Воспроизведите все записи ниже строка в строку, ничего не меняя.
##############################
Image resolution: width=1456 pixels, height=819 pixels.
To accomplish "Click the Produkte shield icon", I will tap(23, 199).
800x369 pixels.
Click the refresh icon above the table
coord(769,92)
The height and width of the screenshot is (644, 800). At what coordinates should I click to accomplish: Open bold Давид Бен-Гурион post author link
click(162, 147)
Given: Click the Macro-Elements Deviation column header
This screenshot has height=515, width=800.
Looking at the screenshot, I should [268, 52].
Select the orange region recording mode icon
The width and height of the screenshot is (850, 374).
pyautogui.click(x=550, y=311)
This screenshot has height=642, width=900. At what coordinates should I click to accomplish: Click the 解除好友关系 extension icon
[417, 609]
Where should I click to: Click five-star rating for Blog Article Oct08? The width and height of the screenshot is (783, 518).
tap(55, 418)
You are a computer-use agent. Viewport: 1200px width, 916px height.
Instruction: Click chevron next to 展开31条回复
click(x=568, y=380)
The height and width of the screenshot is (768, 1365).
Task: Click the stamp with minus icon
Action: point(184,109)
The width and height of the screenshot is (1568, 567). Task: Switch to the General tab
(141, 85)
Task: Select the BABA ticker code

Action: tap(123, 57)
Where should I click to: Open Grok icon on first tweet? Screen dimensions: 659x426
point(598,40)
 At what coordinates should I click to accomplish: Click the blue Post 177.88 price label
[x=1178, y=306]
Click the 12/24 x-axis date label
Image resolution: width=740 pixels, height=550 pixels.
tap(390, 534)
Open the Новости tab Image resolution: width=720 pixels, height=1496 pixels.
##############################
**Решение упражнения**
Image resolution: width=1456 pixels, height=819 pixels.
To accomplish "Click the Produkte shield icon", I will tap(23, 199).
800x369 pixels.
Click the refresh icon above the table
coord(769,92)
The height and width of the screenshot is (644, 800). At what coordinates should I click to accomplish: Open bold Давид Бен-Гурион post author link
click(162, 147)
Given: Click the Macro-Elements Deviation column header
This screenshot has height=515, width=800.
Looking at the screenshot, I should [268, 52].
Select the orange region recording mode icon
The width and height of the screenshot is (850, 374).
pyautogui.click(x=550, y=311)
This screenshot has height=642, width=900. At what coordinates should I click to accomplish: Click the 解除好友关系 extension icon
[417, 609]
Where should I click to: Click five-star rating for Blog Article Oct08? The width and height of the screenshot is (783, 518).
tap(55, 418)
You are a computer-use agent. Viewport: 1200px width, 916px height.
Instruction: Click chevron next to 展开31条回复
click(x=568, y=380)
The height and width of the screenshot is (768, 1365).
Task: Click the stamp with minus icon
Action: point(184,109)
The width and height of the screenshot is (1568, 567). Task: Switch to the General tab
(141, 85)
Task: Select the BABA ticker code

Action: tap(123, 57)
Where should I click to: Open Grok icon on first tweet? Screen dimensions: 659x426
point(598,40)
 At what coordinates should I click to accomplish: Click the blue Post 177.88 price label
[x=1178, y=306]
Click the 12/24 x-axis date label
Image resolution: width=740 pixels, height=550 pixels.
tap(390, 534)
Open the Новости tab Image resolution: width=720 pixels, height=1496 pixels.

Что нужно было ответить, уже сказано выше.